Kansas Pheasant Hunting Cover & Food
Kansas Protective Cover and Food Source Combination Pheasant Habitat
Kansas hunters will have more to select from in terms of wild pheasant habitat. The Kansas Pheasant hunting food variety of tall grass fields, brush draws and crop fields.
With this kind of choice the pheasant hunter is not left to one option to find the best fit for his dog power and hunting style. Where to get started hunting is always a concern.
Recommendations by the MAHA partners of where to hunt are derived from their own bird dog on the ground Kansas experience along with year round eyes in the field.
Hunters can trust these recommendations as the MAHA partners have the motivation of getting every hunter to renew their membership. They know well the hunter will only do so if the hunting is good.
Our self guided Kansas hunting will not disappoint the dog loving hunter. The opportunity to hunt wild quail on the same trip makes for an upland bird hunting experience that will bring most back.
More Than Kansas Pheasant Hunting Pictures
The value we are trying to extend with what may appear to be an abundance of in-the-field Kansas hunting pictures is the protective cover and food source to look for. As best we can to calibrate the eye for where to pheasant hunt.
Native Grass Hunting
Many pheasant hunters will be highly motivated to walk high grass. It does hold pheasants. The consequence is it does after several hunting seasons becomes boring. A strength to the Association is the ability to break the routine. There are plenty of pheasants and quail to be hunted on terrain different than Kansas’ native grasslands.
Cut Crop Field Hunting
Weed patch in a cut wheat field, common Kansas hunting ground.
The thinner the protective cover and lighter the waste grain food source the more selective the dog power. Those that get pheasant points to hunter flush on this ground have top dogs.
Pheasant Holding Grass
Different dogs, different hunters showing different Kansas covers.
Runner tracking and dogs that retrieve will mean more in the bag.
All Dogs Welcome – Not All Hunters
The definition of what a good hunt is, is the variable. Not the Kansas land or the pheasants. Both are there in greater abundance than any hunter has hunt in him.
Downside Kansas Pheasant Hunting
Hunters’ background experience base includes both good and bad assertions.
That prior experience is typically having been with public or knock-on-door private land. This land being erratic in its production based on hunter pressure and the hunter’s lack of knowledge of the land. Both of these points change within the Association.
Once having made the transition to the Association that hunter soon finds the ease of land access a motivation to hunt more. That more hunting does result in a higher rate of success.
This increased hunting time is compounded by the time the hunter previously used to find land access is now occupied by hunting. That further increases the bird in the bag count.

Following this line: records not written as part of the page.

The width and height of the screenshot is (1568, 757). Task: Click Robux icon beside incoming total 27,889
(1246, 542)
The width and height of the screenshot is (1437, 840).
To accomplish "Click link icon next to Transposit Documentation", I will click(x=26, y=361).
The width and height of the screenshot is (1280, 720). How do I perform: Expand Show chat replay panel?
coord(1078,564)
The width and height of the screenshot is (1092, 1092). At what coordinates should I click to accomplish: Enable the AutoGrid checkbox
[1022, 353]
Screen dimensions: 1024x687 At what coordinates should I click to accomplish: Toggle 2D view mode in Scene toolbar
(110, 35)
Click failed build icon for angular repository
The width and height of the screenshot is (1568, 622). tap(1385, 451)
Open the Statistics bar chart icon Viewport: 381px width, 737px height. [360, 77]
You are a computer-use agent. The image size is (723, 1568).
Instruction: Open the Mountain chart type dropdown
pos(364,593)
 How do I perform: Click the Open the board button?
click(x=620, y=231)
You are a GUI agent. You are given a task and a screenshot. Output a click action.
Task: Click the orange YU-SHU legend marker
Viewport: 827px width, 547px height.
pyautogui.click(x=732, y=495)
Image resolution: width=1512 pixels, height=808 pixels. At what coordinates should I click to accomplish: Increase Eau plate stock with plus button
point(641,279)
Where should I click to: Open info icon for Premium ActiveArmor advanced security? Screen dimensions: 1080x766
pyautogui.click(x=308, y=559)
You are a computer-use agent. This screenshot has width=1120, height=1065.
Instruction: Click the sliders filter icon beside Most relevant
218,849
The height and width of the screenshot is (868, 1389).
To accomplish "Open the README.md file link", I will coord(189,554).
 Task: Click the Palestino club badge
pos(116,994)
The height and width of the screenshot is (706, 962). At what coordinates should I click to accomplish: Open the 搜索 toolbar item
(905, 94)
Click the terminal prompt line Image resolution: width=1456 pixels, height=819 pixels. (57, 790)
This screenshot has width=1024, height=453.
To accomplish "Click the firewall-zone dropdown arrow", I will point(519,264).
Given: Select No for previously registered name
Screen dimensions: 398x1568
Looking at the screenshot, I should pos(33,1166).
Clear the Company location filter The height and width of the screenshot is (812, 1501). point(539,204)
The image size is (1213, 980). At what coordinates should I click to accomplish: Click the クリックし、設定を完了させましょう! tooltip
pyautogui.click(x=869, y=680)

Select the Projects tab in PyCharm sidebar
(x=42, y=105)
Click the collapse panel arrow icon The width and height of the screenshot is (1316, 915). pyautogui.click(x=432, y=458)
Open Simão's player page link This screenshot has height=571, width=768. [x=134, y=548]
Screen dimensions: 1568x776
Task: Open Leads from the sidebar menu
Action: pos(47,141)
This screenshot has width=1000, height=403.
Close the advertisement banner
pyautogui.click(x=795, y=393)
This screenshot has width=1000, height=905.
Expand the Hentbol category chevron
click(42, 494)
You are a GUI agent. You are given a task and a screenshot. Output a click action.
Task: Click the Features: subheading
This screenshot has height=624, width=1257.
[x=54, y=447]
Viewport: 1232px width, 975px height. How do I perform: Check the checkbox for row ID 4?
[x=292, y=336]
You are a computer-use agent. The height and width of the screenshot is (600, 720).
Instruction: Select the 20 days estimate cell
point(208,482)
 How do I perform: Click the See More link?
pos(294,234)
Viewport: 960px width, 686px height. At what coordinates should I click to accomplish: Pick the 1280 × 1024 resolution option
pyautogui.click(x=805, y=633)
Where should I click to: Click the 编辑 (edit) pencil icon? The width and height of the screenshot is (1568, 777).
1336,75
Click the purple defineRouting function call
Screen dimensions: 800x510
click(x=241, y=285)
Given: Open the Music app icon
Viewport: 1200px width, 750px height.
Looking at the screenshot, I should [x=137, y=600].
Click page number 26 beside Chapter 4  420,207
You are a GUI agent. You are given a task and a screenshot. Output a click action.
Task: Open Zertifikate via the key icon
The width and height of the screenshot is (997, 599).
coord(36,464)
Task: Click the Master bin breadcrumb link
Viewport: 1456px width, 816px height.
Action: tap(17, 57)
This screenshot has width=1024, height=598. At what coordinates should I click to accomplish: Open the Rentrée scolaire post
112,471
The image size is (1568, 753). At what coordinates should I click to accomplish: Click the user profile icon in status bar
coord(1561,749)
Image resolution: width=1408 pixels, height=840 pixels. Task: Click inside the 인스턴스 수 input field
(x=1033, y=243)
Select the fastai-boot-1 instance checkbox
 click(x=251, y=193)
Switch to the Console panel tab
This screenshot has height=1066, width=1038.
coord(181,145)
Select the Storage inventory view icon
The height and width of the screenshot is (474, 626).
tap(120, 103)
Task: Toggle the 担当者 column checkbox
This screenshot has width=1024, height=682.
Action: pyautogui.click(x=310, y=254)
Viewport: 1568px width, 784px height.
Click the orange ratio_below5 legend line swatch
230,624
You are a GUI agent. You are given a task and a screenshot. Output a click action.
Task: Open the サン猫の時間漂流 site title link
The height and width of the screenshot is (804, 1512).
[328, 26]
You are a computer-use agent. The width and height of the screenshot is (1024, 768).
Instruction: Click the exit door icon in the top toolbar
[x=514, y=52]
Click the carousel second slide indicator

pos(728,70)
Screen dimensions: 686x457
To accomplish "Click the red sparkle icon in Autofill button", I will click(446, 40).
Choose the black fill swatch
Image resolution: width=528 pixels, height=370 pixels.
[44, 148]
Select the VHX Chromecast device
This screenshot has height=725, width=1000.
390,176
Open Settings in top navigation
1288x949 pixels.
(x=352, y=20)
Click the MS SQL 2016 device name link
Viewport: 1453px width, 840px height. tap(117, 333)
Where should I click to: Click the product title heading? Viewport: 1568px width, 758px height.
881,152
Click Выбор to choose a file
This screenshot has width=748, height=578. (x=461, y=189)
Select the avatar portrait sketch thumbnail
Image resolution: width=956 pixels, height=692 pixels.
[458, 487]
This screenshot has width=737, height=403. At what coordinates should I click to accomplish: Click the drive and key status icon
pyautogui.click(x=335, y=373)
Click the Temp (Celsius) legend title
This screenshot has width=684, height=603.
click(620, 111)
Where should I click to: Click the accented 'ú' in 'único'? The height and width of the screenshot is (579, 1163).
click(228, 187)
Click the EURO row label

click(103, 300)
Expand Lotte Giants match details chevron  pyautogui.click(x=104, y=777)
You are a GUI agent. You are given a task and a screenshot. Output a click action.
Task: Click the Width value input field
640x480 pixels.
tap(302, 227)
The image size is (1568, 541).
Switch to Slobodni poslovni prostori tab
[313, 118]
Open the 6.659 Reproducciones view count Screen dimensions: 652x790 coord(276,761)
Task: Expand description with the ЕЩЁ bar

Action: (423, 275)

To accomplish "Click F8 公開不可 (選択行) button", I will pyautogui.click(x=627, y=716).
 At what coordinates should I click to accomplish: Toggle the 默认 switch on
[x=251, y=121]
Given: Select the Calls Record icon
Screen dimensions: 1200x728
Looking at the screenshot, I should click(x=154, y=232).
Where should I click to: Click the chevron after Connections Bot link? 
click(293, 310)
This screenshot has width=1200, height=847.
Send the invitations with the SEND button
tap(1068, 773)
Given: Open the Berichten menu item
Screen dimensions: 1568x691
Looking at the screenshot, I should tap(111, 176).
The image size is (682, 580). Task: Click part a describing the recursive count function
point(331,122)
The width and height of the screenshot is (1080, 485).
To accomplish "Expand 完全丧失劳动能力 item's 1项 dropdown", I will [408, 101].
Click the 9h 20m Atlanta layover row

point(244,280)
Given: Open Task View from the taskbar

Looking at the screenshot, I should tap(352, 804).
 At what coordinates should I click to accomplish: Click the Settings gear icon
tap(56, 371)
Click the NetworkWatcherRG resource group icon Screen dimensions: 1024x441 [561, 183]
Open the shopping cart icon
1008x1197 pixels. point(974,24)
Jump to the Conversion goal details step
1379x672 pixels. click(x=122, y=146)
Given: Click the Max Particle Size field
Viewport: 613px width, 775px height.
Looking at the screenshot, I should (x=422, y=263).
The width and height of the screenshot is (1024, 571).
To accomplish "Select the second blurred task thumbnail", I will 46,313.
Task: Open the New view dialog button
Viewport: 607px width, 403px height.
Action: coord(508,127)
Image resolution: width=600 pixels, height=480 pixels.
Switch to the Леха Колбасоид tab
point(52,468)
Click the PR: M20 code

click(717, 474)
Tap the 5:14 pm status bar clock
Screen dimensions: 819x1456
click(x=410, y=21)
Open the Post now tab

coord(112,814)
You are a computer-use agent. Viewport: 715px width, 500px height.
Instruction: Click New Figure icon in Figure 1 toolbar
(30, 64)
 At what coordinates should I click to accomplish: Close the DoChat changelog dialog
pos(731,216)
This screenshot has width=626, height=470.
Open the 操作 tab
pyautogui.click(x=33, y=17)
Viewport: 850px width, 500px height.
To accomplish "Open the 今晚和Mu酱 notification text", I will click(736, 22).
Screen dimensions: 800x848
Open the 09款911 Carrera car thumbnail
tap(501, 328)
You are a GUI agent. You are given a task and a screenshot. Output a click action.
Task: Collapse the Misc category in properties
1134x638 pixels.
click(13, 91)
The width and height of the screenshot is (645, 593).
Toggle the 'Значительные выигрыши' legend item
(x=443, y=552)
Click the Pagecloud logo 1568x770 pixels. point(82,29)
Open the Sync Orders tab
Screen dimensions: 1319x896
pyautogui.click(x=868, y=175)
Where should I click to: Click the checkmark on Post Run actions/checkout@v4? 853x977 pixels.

That higher harvest rates works to covering more ground and more bird action. Soon that hunter has worked through a good bit of land in a relatively small area finding the golden nugget spots. This grows into the expectation that each hunt thereafter and for seasons to come will produce many limit days. That is largely true – for a while.
Kansas hunting is good every season. Kansas pheasant hunting is not always good in the same locality from one season to another.
Changes will occur. That change may be due to landowner death equals the loss of land. Or, variable weather patterns reduce reproduction survival in any one locality. Or, in the case of Kansas pheasant hunting the tall grass acreage that may have been the greatest golden nugget, limit out in a short walk spot is lost due to the CRP contract not being renewed. Any one hunter that banks on all his years to come on one area will eventually run into a bad season.
That reaction to the bad season is often that the Association’s land has gone bad, Kansas is no longer good or other characterization. These characterizations may be true for one small locality. However, the strength of the Association having land covering a wide rage of upland bird distribution means that while one area may have a low count there will be others where it has increased. In this case it is the hunter that needs to change.
That change is best begun at the beginning of a Kansas career. That change is not to spend all time and effort in one region. It is better to cover as many regions as possible. This allows the hunter flexibility to react to changing conditions in any one locality. Or, there is always good rooster numbers to be found every year. It may change from season to season just where that better Kansas hunting will be found.